◆ **Extract**
Fire Safety Regulations for Landlords blog 1
Fire Safety Regulations for Landlords blog 1
  • Categories
    • News & Events
  • Categories
  • 12 Apr

    Fire Safety Regulations for Landlords

    As a property management company or a landlord, it is part of your obligation to conform to fire safety rules for the safety of your properties and tenants. You need to provide clear evidence that you have done everything possible, within reason, to protect your tenants and properties from smoke and fire damage. This will include fitting the appropriate fire alarms and ensuring all the furniture you supply is fire safe.

    You need to always keep up to date and ask for advice from your local authority to ensure you are following the latest rules and regulations.


    Our fire safety regulations for landlords guide outlines what landlords and property management companies must do to comply with the latest legislation for fire alarms, general fire safety and fire doors.


    What are the fire safety regulations for rental properties?

    Landlords and property management companies are responsible for fire safety in properties they intend to let, but what are the exact laws?

    The fire safety regulations for rental properties are covered by several Acts. For your convenience, we have provided links to each of the relevant laws. Please note that these requirements can vary from one UK country to another, so always check on your local authority’s interpretation where necessary.


    Homes (Fitness for Human Habitation) Act 2018

    On 20th March 2019, this new law came into effect to ensure that rented flats and houses are ‘fit for human habitation’, meaning that they are safe, healthy, and free from faults that could result in serious injury. This includes fire safety if the rental property is unsafe to live in. While this doesn’t add further responsibility to you as a landlord, it does give you improved access to your property if it’s in need of repair, and it also allows tenants to take legal action against you if the property is unfit to live in.


    Building Regulations

    Building regulations have an influence on fire safety and will apply to you if you are refurbishing an existing property or building a new one before you let it. You must ensure that all work carried out obeys the legal requirements.
    Even if you’re hiring people to do the work, you are still responsible for ensuring their work meets lettings standards, not just those of a homeowner.

    If you have a House in Multiple Occupation (HMO), you need to follow even more specific fire safety regulations, such as providing fire blankets and fire extinguishers. However, the exact fire safety requirements can vary between local councils, so it’s best to check the latest building regulations with the housing department of your local authority.


    The Housing Act 2004 and the Housing Health & Safety Rating System (HHSRS)

    The HHSRS sets out that landlords need to ensure that their tenants are safeguarded from accidents such as fires, electric shocks, scalds, and burns.  Some of the responsibilities of a landlord include:

    • Ensuring no fire hazards are near areas where fires may start (e.g. no combustibles are stored near fuse boxes or boilers).
    • Ensure all electrical appliances have a British or European safety mark.
    • Keep escape routes clear of obstacles and check your tenants understand they need to do the same.

◆ **Exercises to complete**
A) According to the landlord fire safety article, on what date did the Homes (Fitness for Human Habitation) Act 2018 take effect?
B) Put this sentence from the landlord fire safety article into Spanish: "You must ensure that all work carried out obeys the legal requirements."
C) Pick up the landlord fire safety article after its final bullet point and keep writing in the same style.

◆ **Items**
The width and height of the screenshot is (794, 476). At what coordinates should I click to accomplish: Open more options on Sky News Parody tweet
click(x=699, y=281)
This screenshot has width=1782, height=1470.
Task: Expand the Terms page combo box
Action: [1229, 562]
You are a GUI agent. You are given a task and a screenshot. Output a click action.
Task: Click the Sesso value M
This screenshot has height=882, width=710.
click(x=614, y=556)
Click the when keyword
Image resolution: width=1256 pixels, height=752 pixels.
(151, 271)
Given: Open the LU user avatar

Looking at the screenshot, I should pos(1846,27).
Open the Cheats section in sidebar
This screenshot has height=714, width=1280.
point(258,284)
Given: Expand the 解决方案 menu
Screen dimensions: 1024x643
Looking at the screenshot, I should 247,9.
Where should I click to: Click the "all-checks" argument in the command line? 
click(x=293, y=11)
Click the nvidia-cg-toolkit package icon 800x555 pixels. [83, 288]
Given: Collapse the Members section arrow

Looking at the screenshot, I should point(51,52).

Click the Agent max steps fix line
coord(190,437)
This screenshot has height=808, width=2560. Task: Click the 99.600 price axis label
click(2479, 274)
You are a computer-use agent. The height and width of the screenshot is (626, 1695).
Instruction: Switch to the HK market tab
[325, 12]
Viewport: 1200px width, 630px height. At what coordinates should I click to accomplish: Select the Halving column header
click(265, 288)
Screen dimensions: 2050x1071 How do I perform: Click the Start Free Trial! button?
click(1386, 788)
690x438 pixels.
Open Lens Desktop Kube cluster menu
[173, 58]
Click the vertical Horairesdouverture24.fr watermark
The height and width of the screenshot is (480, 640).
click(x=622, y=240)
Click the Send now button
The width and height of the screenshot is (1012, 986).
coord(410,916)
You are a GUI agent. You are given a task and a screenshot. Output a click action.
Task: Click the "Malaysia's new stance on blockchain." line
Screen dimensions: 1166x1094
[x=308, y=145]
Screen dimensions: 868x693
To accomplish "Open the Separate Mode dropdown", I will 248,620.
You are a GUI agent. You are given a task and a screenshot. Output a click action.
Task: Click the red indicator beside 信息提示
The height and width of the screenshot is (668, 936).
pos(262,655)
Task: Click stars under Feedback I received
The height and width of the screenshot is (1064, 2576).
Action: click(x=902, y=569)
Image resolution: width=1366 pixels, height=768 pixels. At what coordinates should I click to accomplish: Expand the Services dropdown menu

◆ **Written answers**
A) 20th March 2019

B) Debe asegurarse de que todo el trabajo realizado cumpla con los requisitos legales.

C)
    • Check the display labels that manufacturers are legally required to provide that state they are fire safe.
    • Check that all electrical appliances you provide have had an annual portable appliance test.
    • Only allowing a ‘spark’ type appliance to be used when lighting a gas cooker, instead of using matches.

    Some of the health and safety regulations can be interpreted differently by local authorities, so to make sure you’re in full compliance, you should contact your local housing authority officer about the main things they look out for.


    The Regulatory Reform (Fire Safety) Order (2005)

    To ensure your rental property meets fire safety standards, you need to be able to correctly assess the potential fire risks. You can learn what needs to be done to be considered a ‘competent person’ to carry out such an assessment. Or you can use a third party, such as a professionally qualified Fire Risk Assessor.

    The first Safety Order is vital but can be difficult to action. This involves ensuring that communal areas such as kitchens, stairways and landings are kept clear of combustible items. Not only does this help decrease the risk of fire in escape routes, but it helps people to escape more quickly in the event of a fire.

    Unfortunately, this isn’t easy to enforce because, no matter how diligent you are, your tenants won’t always follow the rules.  However, to prove that you’re doing your utmost to abide by fire regulations and trying to keep communal areas free of fire hazards, you should provide your tenants with a document that explains fire safety to them and carry out periodic fire risk assessments.

    If you have properties with communal areas, check out this useful government guide to fire safety.


    Furnishings and Furniture (Fire Safety) Regulations 1988/1989, 1993 and 2010.

    Furniture and furnishings provided in the rental property must meet fire safety standards and need to be made from fire-resistant material. You can check labels that manufacturers have to legally supply. However, some items that may not have labels include bed-bases, pillows, mattresses, covers and cushions. You can always speak to the manufacturer you purchased from to ensure the items meet these regulations.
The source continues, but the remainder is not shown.